*** Opening of RECORDS SHOWN ***
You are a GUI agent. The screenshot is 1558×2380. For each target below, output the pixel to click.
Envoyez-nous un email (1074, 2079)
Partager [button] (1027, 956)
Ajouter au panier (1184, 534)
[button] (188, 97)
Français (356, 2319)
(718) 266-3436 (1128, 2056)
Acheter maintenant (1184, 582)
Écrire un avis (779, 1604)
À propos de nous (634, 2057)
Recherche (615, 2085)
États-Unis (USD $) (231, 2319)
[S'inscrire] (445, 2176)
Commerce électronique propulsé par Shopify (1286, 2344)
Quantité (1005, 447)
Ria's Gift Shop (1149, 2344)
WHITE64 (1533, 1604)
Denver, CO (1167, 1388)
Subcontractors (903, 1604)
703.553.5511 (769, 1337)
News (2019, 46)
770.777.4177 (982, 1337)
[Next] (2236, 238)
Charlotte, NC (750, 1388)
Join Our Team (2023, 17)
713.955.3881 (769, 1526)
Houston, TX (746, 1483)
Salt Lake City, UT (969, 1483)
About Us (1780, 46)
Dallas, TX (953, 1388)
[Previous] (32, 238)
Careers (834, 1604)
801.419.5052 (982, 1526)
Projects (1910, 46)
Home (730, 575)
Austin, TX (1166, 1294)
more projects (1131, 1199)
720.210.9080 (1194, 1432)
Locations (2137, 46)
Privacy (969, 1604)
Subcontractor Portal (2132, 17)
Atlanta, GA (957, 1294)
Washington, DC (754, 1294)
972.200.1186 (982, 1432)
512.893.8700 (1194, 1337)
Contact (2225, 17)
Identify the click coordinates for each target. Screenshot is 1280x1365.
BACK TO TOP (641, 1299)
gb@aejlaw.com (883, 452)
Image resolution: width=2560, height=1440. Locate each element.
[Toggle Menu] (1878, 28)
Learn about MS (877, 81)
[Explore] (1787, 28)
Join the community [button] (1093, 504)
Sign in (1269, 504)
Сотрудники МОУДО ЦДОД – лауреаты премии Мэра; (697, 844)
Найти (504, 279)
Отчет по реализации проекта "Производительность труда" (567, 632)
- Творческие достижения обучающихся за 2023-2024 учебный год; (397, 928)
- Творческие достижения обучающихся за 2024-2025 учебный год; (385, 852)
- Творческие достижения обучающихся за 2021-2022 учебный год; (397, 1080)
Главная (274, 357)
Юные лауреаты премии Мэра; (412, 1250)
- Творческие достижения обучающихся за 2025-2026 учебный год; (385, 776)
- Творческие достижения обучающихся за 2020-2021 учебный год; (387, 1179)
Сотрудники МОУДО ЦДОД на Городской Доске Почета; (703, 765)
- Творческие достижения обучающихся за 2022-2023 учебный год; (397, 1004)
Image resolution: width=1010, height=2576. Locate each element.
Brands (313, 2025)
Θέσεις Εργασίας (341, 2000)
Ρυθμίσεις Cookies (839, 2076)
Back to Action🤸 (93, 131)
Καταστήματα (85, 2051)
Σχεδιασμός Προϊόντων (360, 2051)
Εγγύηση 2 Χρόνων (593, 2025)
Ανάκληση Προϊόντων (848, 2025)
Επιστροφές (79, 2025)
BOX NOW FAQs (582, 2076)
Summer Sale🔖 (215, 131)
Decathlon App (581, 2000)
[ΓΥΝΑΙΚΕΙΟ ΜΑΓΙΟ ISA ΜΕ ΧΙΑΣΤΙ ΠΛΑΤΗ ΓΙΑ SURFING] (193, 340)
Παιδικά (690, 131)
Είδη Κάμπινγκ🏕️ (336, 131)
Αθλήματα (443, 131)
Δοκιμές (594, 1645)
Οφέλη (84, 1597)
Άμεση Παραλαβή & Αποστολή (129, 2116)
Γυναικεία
*** Close of RECORDS SHOWN ***
Each line above that contains the string "Image" should be copied.

▶ _OUTPUT FOR THIS TASK_
Image resolution: width=2560, height=1440. Locate each element.
Image resolution: width=1010, height=2576. Locate each element.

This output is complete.